## Your task
Write out the lines below word for word, from the line containing "Given: Click the image.bmp window title" through the line containing "pyautogui.click(x=266, y=10)", including both, and leave out the pictures.

## Rows
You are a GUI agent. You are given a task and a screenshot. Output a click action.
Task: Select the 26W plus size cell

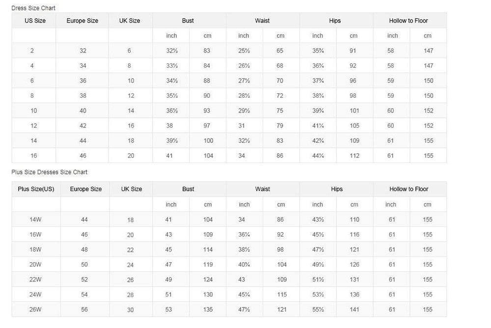pos(35,309)
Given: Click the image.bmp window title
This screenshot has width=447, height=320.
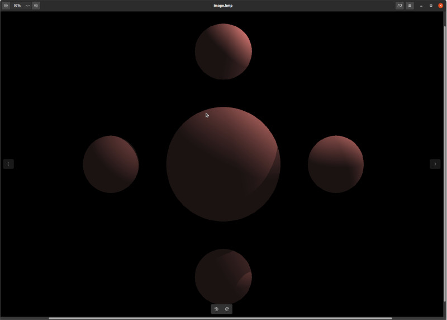Looking at the screenshot, I should 223,6.
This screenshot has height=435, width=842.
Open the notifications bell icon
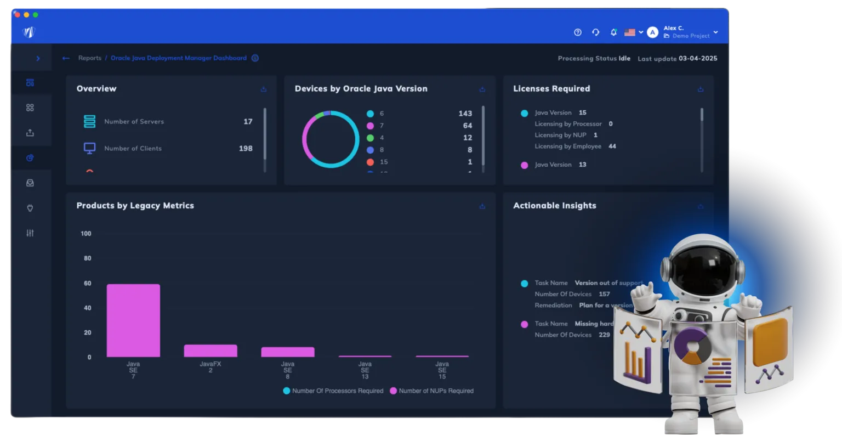tap(613, 32)
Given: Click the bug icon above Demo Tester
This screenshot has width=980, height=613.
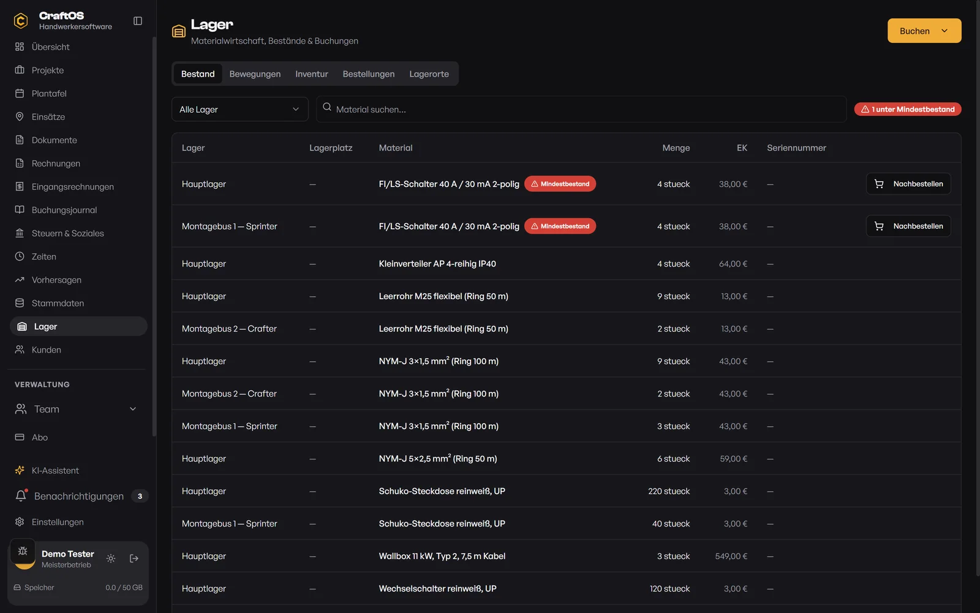Looking at the screenshot, I should coord(23,550).
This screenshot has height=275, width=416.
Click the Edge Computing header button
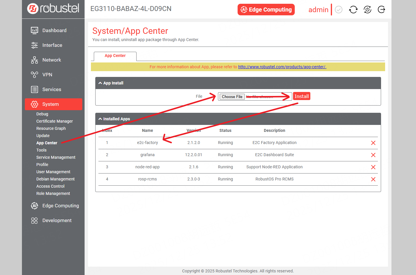pyautogui.click(x=266, y=10)
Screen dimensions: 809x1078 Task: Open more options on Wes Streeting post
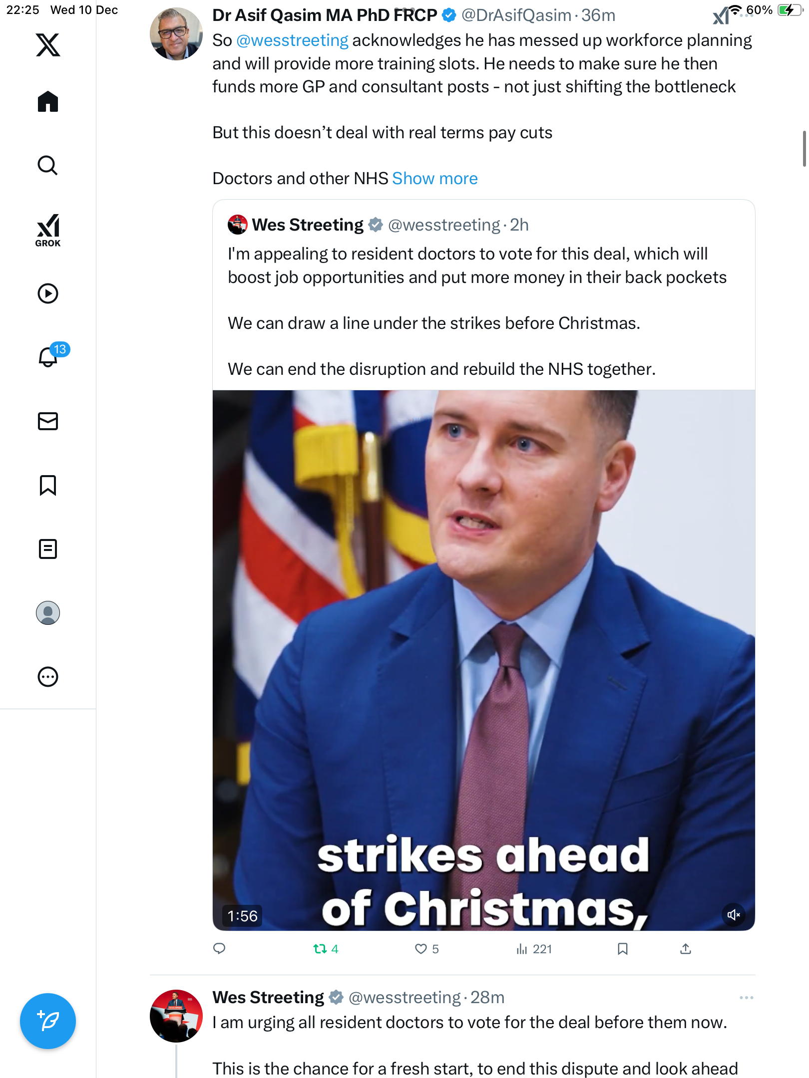(746, 997)
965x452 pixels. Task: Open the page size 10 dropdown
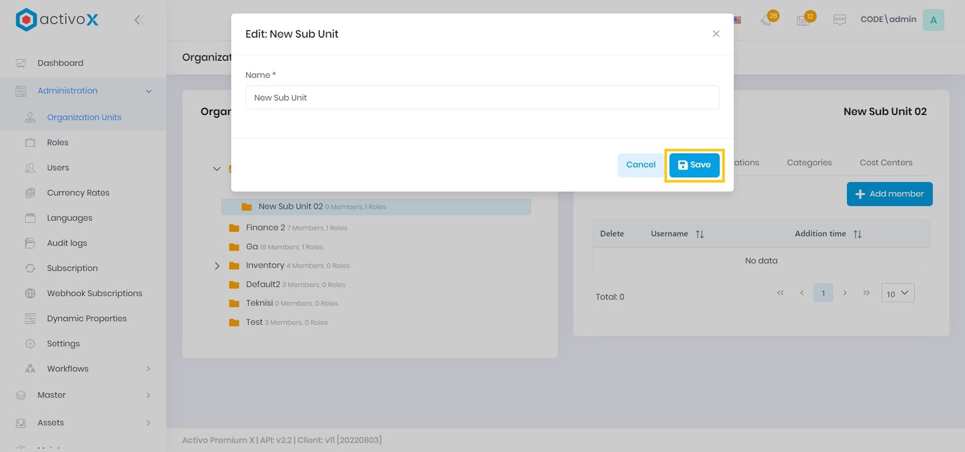coord(897,293)
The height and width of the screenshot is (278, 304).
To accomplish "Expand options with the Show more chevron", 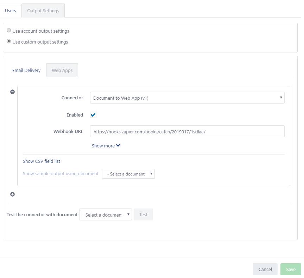I will click(118, 145).
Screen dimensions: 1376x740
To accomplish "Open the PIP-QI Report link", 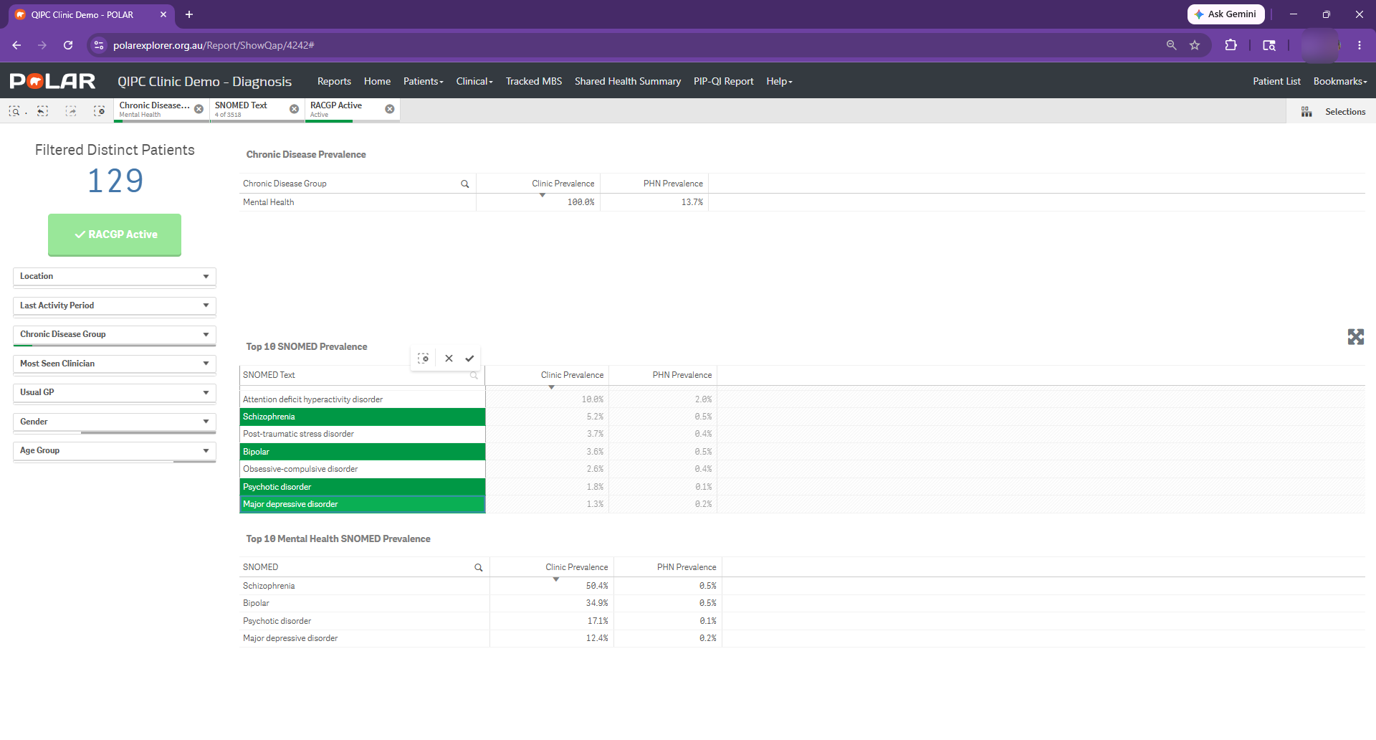I will (723, 82).
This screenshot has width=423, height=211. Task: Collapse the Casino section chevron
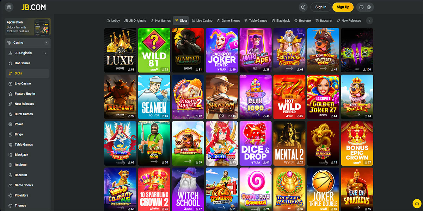pyautogui.click(x=47, y=43)
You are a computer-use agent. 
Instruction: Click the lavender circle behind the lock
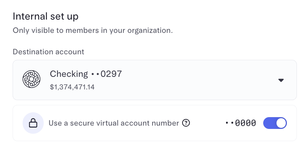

## Task solution
Given: Click the image.bmp window title
This screenshot has width=447, height=320.
Looking at the screenshot, I should 223,6.
This screenshot has height=435, width=842.
Open the notifications bell icon
tap(613, 32)
Given: Click the bug icon above Demo Tester
This screenshot has width=980, height=613.
Looking at the screenshot, I should coord(23,550).
This screenshot has height=275, width=416.
Click the Edge Computing header button
pyautogui.click(x=266, y=10)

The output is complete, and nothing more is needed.